Неизвестно, откуда приходят они и куда уходят, то изнемогая от своей бесцельной свободы, то побеждая одним мановением мир, плещущийся вокруг них усталой и нежной волной. Он непонятен для них, как и они для него; полудевушкам, полурусалкам – им «ни счастия, ни радости не надо». Они знают одну только невозмутимую Тишину:
И слышу я, как шепчет тишина
О тайнах красоты невоплощенной,
Лишь неразгаданным мечтанья полны,
Не жду и не хочу прихода дня.
Сологуб знает тайну преображения, свершающегося во мгле стихий. Он совершенно одинокий – «бог таинственного мира». Для него существует «я», в котором, преломляясь, преображается прекрасное: смерть, любовь, красота – и хаотический мир, в котором все стихийно: день и ночь, земля и вода, и море человеческой пошлости. И когда стихии, смутные и неопределенные, выносятся на берега его романа и рассказа, написанного дремучим незапятнанно-чистым языком, равным разве только гоголевскому языку, они становятся его творением, ясным преображением. Для Сологуба существует весь мир, вся нелепость скомканных плоскостей и сломанных линий, потому что среди них ему является преображенное лицо. Он оставляет себе полную радость встречи с этим лицом и, насладившись им, отпускает его обратно – в хаос. Мы же, его читатели, видим это всерадостное лицо только с одной стороны, откуда оно вселяет чувства сострадания, ужаса, уныния, сладострастия. Отсюда – магическое в творчестве Сологуба: он властен показать нам только часть того, что сам видит вполне. Это возможно потому, что полнота его видений всегда лежит далее того, что может быть воплощено в слове. Для Сологуба – Смерть звучит иначе, чем ее обыкновенно воспринимают. Но он позволяет воспринять ее во всяком смысле потому, что он любит всякую свободу, в том числе свободу гражданскую и свободу восприятий. Он позволяет пронзительно жалеть ребенка обиженного, ребенка «с нестерпимой головной болью»; наконец, он позволяет вскрикнуть от сострадания к замученному мальчику, бросившемуся на мостовую с высоты четвертого этажа («Утешение»).
Но вместе с этим, в момент торжества простейших человеческих чувств – боли, жалости, сладострастия – автор мгновенно поворачивает к нам то светящееся радостью лицо, на которое он сам любуется в это мгновение. И тогда, в сиянии риз райских и всеблаженной улыбки, становится ясно, что обида, боль и сама гибельная Смерть – преображены: Смерть есть Красота. Она – легкое прикосновение, мечта о радости сбывающейся, не сбывшейся только в магическом хаосе Недотыкомки-жизни, вертящейся на распутьях. Смерть – сияние звезды Маир, блаженство обрученного с тихой страной Ойле. Смерть – радость успокоения, Невеста – Тишина.

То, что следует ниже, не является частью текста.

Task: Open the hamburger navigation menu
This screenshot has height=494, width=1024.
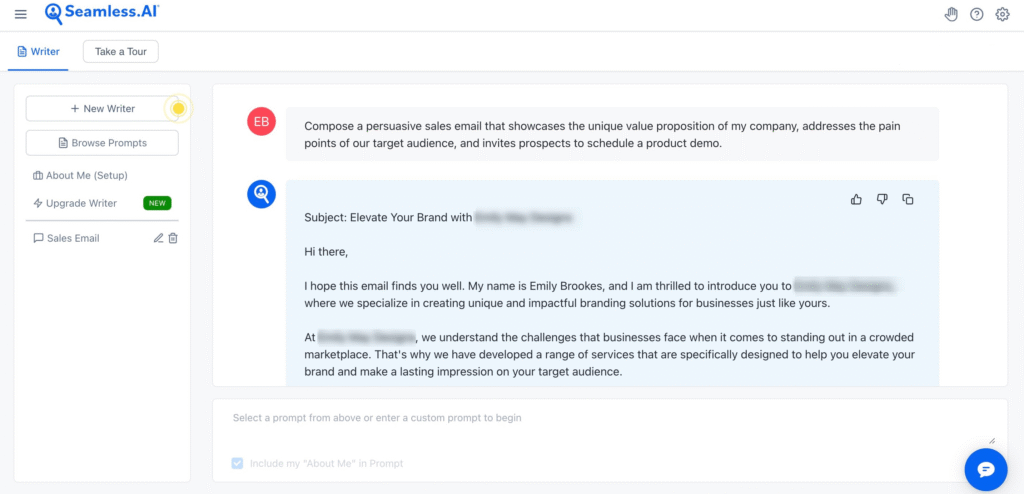Action: point(21,14)
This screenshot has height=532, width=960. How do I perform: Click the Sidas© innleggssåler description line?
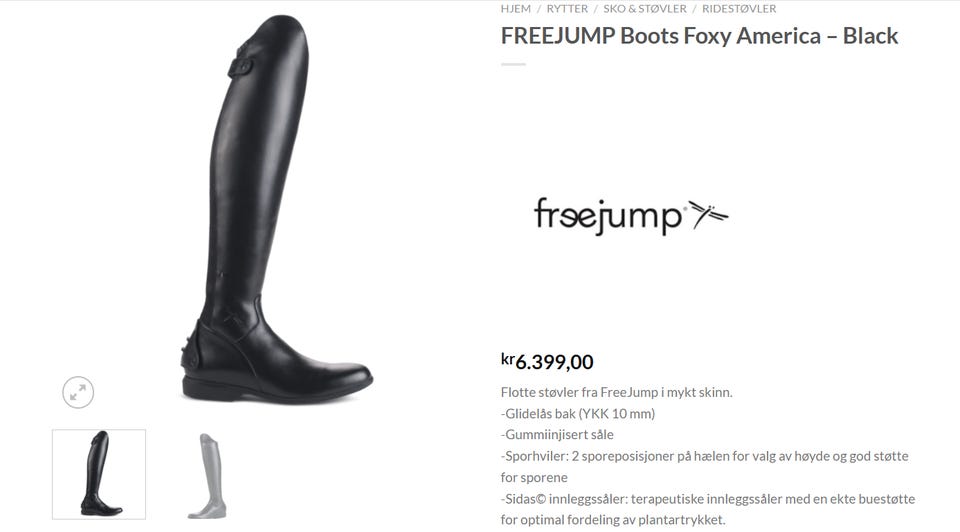pyautogui.click(x=708, y=509)
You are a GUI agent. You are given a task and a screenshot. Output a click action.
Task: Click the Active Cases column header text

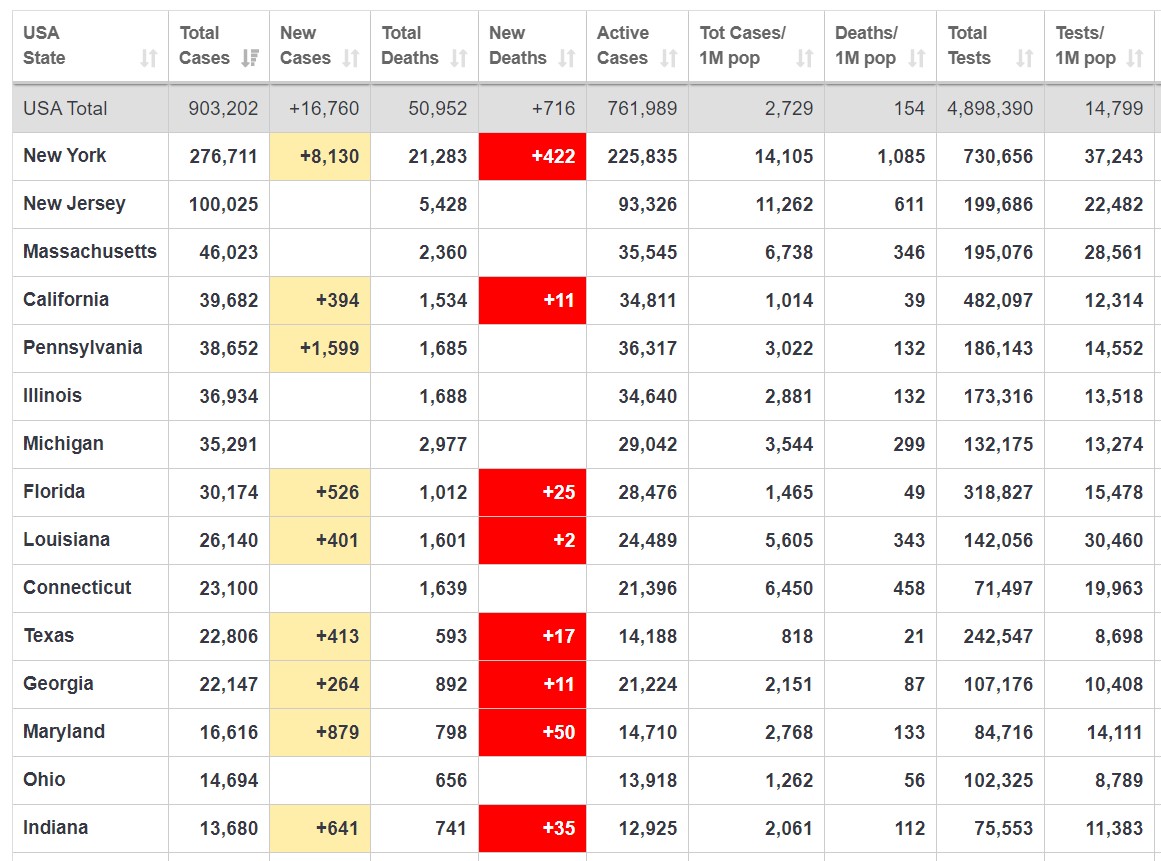622,46
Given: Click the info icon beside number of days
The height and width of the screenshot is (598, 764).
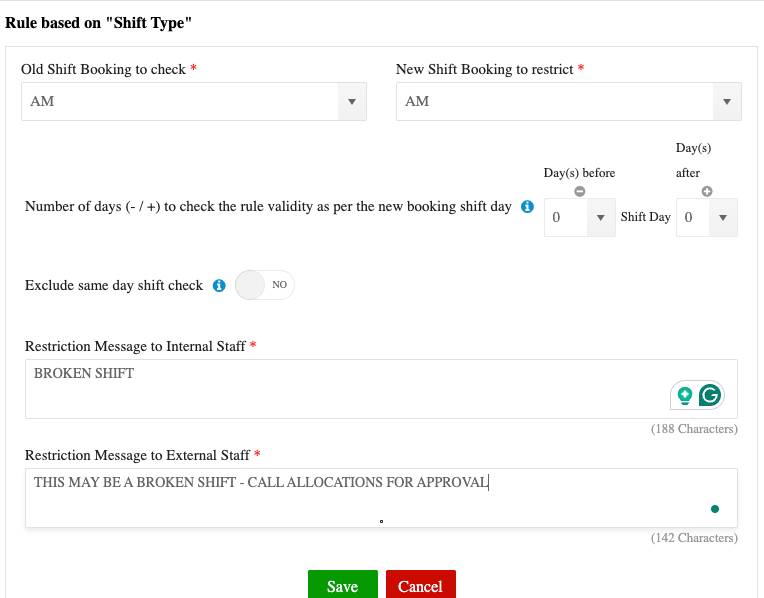Looking at the screenshot, I should pos(528,207).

Так современная литература научилась из колдовства Лермонтова и Гоголя, из падений Достоевского – мудрости глубокой, в которой не видно дна. Смерчи обходят стороной равнину, на которой мы слушаем Тишину. Приложим ухо к земле родной, и близкой: бьется ли еще сердце матери? Нет, тишина прекрасная снизошла, согрелись мы в ее заботливо опущенных крыльях: точно сбылось уже пророчество о Другом Утешителе, ибо нам нечего больше жалеть; мы все отдадим, нам уже ничего не жаль и, как будто, ничего не страшно. Мудры мы, ибо нищи духом; добровольно сиротеем, добровольно возьмем палку и узелок и потащимся по российским равнинам. А разве странник услышит о русской революции, о криках голодных и угнетенных, о столицах, о декадентстве, о правительстве? Нет, потому что широка земля, и высоко небо, и глубока вода, а дела человеческие незаметно пройдут и сменятся другими делами… Странники, мы – услышим одну Тишину.
А что, если вся тишина земная и российская, вся бесцельная свобода и радость наша – соткана из паутины? Если жирная паучиха ткет и ткет паутину нашего счастья, нашей жизни, нашей действительности, – кто будет рвать паутину?
Самый страшный демон нашептывает нам теперь самые сладкие речи: пусть вечно смотрит сквозь болотный туман прекрасный фиолетовый взор Невесты – Ночной Фиалки. Пусть беззвучно протекает счастье всадника, кружащего на усталом коне по болоту, под большой зеленой звездой.
Да не будет так.
...
Примечания
1
Статья Андрея Белого в «Весах», 1905 г.